• PROBLEM DETAILS
Copy out every line of the records from the one containing "Viewport: 509px width, 257px height." down to the one containing "Close the web part picker with the round X", including both of those lines.

• PROVIDED DATA
** start **

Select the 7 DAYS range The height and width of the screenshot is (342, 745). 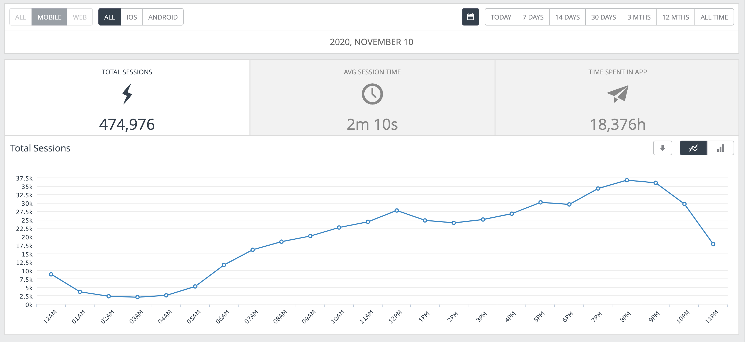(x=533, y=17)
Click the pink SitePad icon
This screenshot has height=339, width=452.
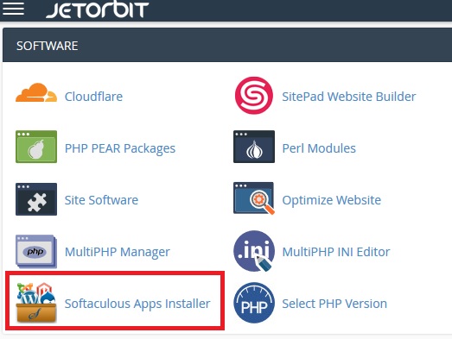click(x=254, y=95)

** end **
** start **

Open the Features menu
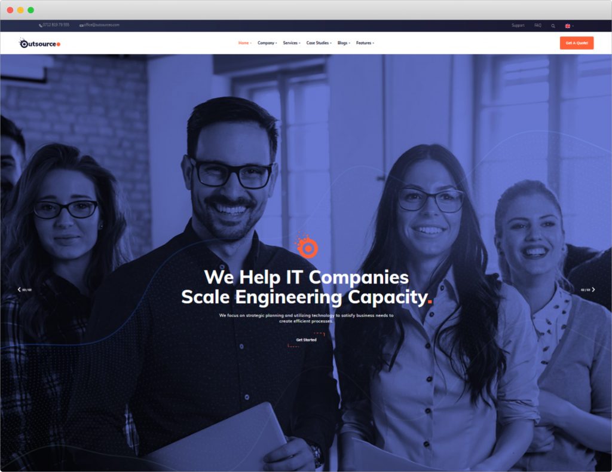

** end **
** start **

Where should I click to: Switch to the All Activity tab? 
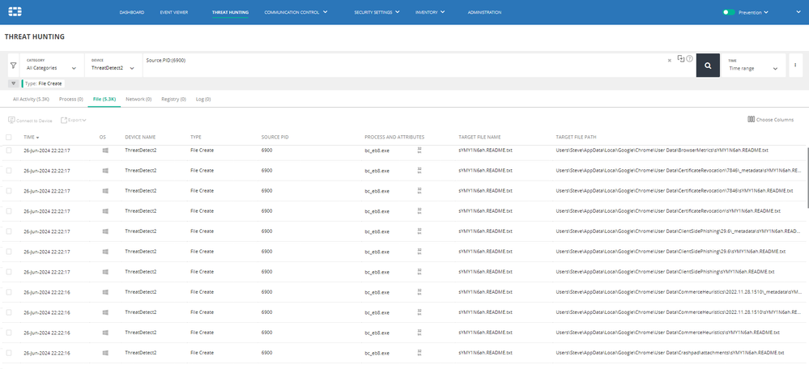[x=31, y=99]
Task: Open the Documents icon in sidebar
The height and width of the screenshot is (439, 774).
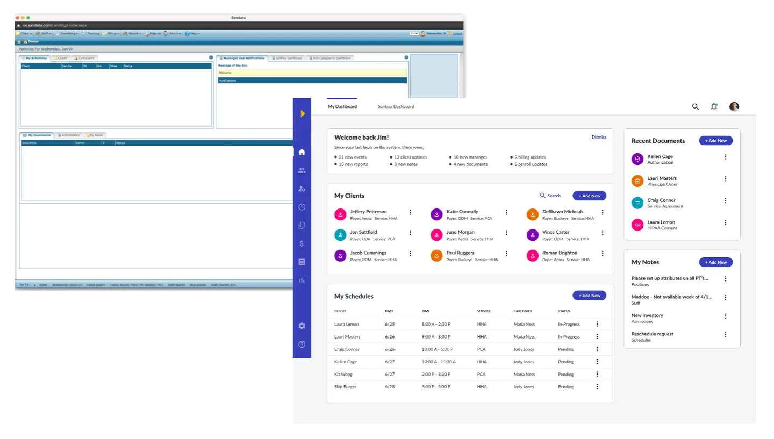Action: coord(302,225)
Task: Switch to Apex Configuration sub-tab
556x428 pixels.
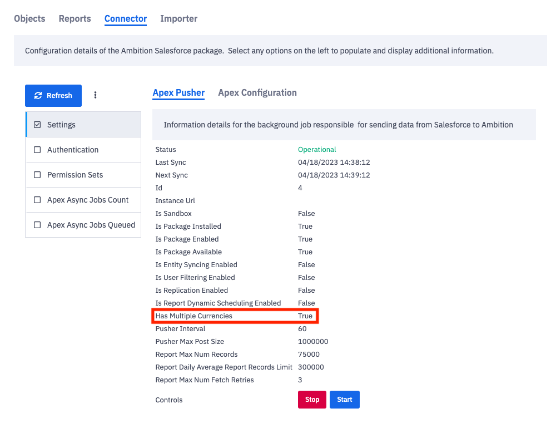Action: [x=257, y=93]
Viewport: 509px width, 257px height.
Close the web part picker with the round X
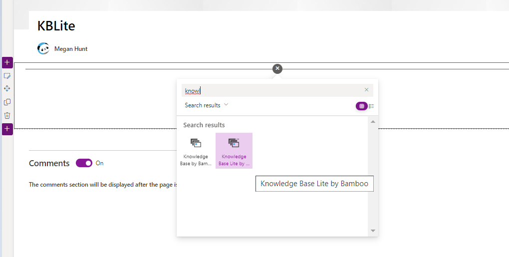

** end **

• ANSWER TO THE TASK
Viewport: 509px width, 257px height.
Close the web part picker with the round X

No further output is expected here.